The order was made in December at Qualcomm’s request, and the iPhone maker has appealed to overturn the ban.
The court in China, the Fuzhou Intermediate People’s Court, issued two preliminary injunctions against four of Apple’s Chinese subsidiaries for patent infringement. The two California-based companies have been entangled in a years-long legal dispute over patent royalties that is being fought out globally.
Apple must respect the court “rather than defy and even trample the Chinese law by leveraging its super economic power and clout,” the China Anti-Infringement and Anti-Counterfeit Innovation Strategic Alliance said in an English-language statement on its website on Thursday.
It was not immediately clear how much influence the alliance has.

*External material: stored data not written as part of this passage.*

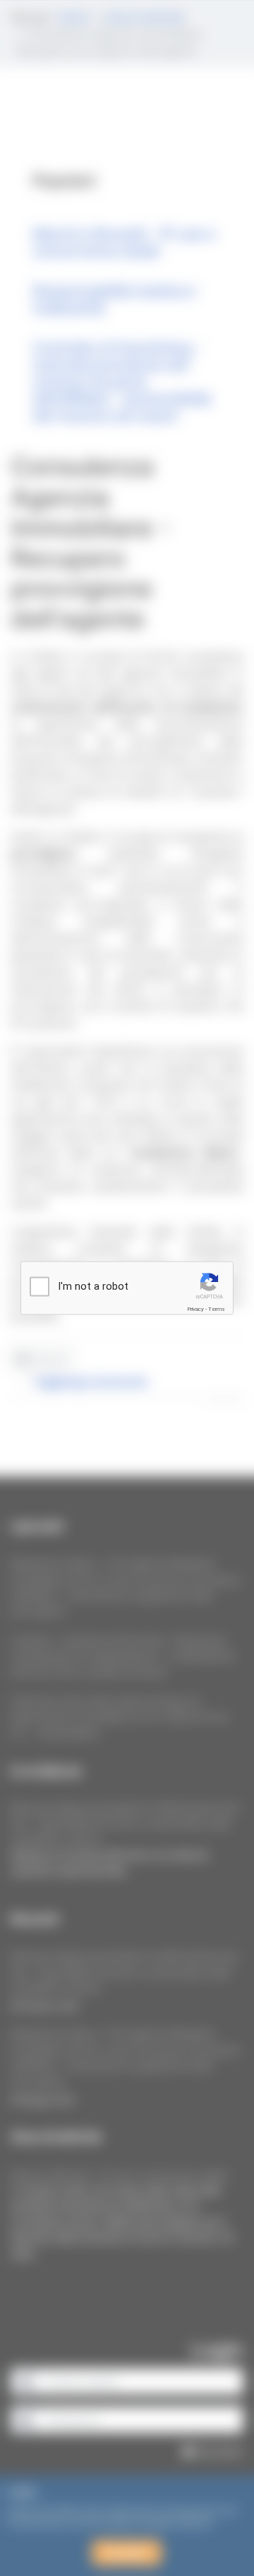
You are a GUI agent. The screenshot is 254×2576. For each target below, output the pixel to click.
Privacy (195, 1309)
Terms (216, 1309)
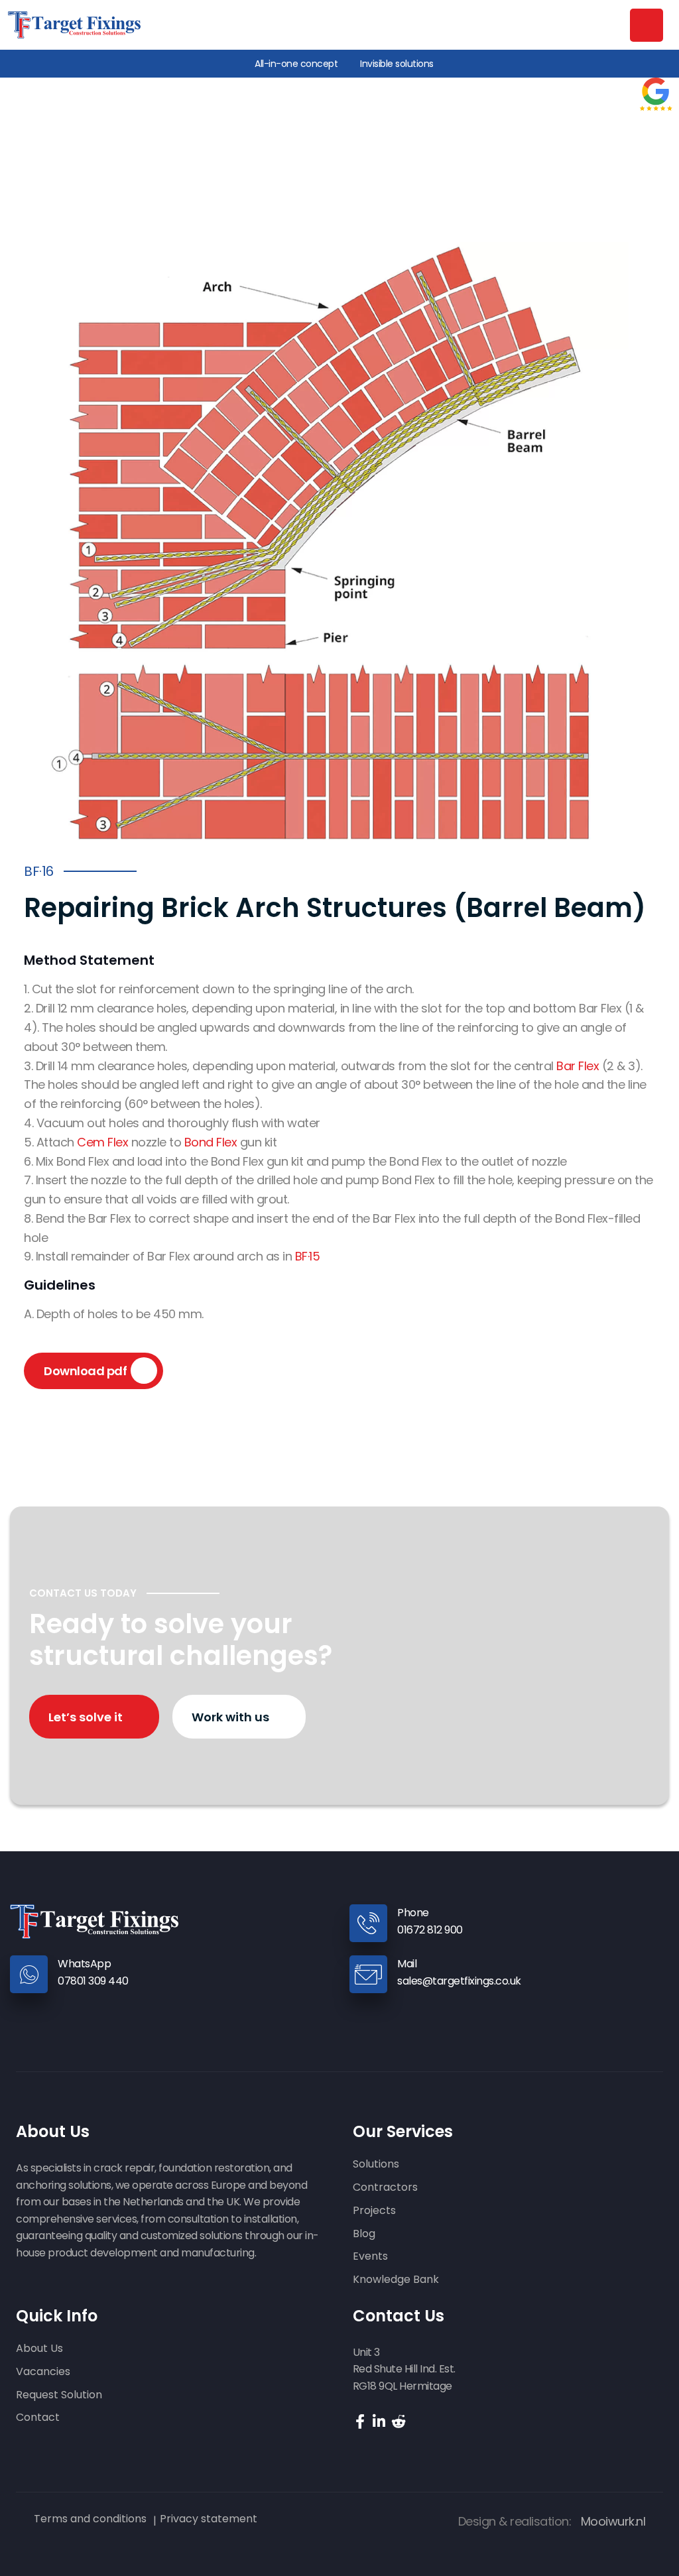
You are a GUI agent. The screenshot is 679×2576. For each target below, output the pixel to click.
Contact (38, 2418)
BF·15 (307, 1256)
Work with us (232, 1717)
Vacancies (43, 2372)
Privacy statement (208, 2519)
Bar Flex (577, 1066)
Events (370, 2256)
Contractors (385, 2187)
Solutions (376, 2164)
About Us (39, 2349)
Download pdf (85, 1371)
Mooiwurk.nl (613, 2521)
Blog (364, 2234)
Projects (374, 2211)
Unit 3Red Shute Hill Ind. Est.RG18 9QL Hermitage (404, 2369)
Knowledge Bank (396, 2280)
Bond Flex (210, 1142)
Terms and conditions (90, 2519)
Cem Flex (102, 1142)
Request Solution (59, 2395)
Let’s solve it (86, 1717)
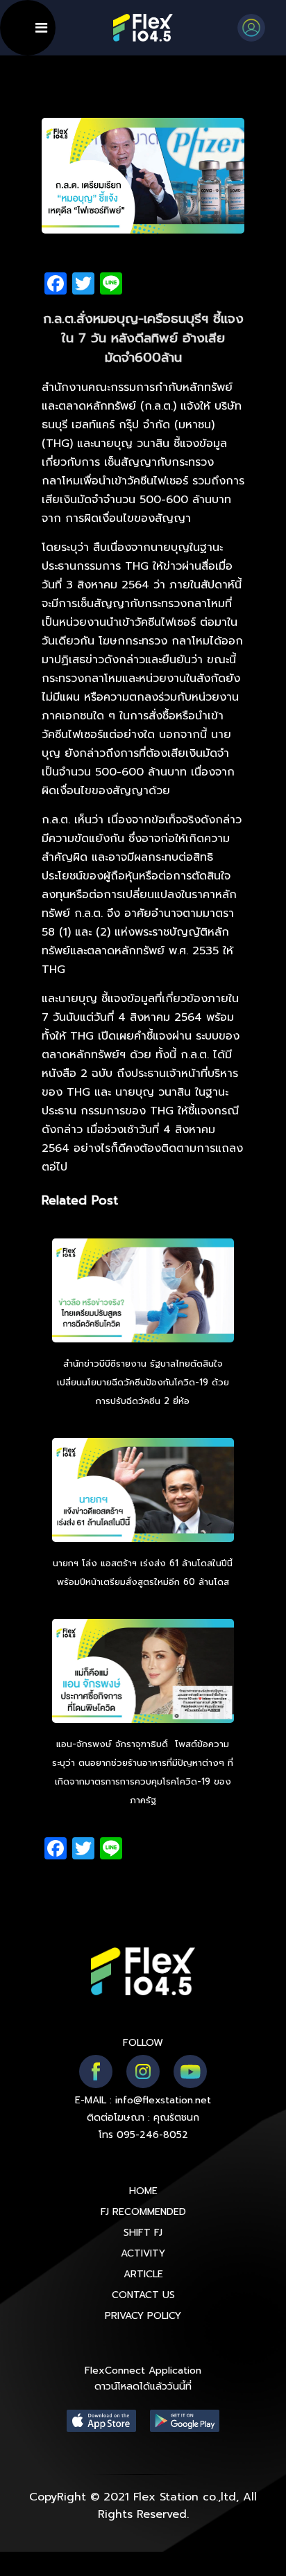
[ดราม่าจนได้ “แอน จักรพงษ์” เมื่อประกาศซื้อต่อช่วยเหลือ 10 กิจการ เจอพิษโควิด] (143, 1673)
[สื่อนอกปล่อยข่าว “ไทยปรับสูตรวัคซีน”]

The Beijing-based alliance is a non-government organization which seeks to protect intellectual property rights, according to state news agency Xinhua. The group’s members include several Chinese trade associations, universities, Alibaba, JD.com and Xiaomi and has offices in Hangzhou, Xiamen, Tokyo, Seoul and San Francisco.
“The Alliance has noticed that the four Chinese subsidiaries of Apple Inc. concerned have not performed this order and even refused to receive the written injunction order legally served by the court,” the statement said. “Such an act has attracted broad attention, sparked heated discussions and even evoked great indignation in China and abroad.”
On Wednesday, Apple CEO Tim Cook lowered fiscal first quarter revenue and gross margin guidance, citing challenges in the Greater China economy that have been exacerbated by trade tensions between the U.S. and China. The stock dropped nearly 10 percent in New York trading Thursday in its worst day in about six years.
Separately, Qualcomm announced Thursday it posted security bonds in order to put into effect a German court order that will ban sales of some iPhones in Germany. The court ruled in December that Apple had infringed on the chipmaker’s patents on power-saving technology in smartphones.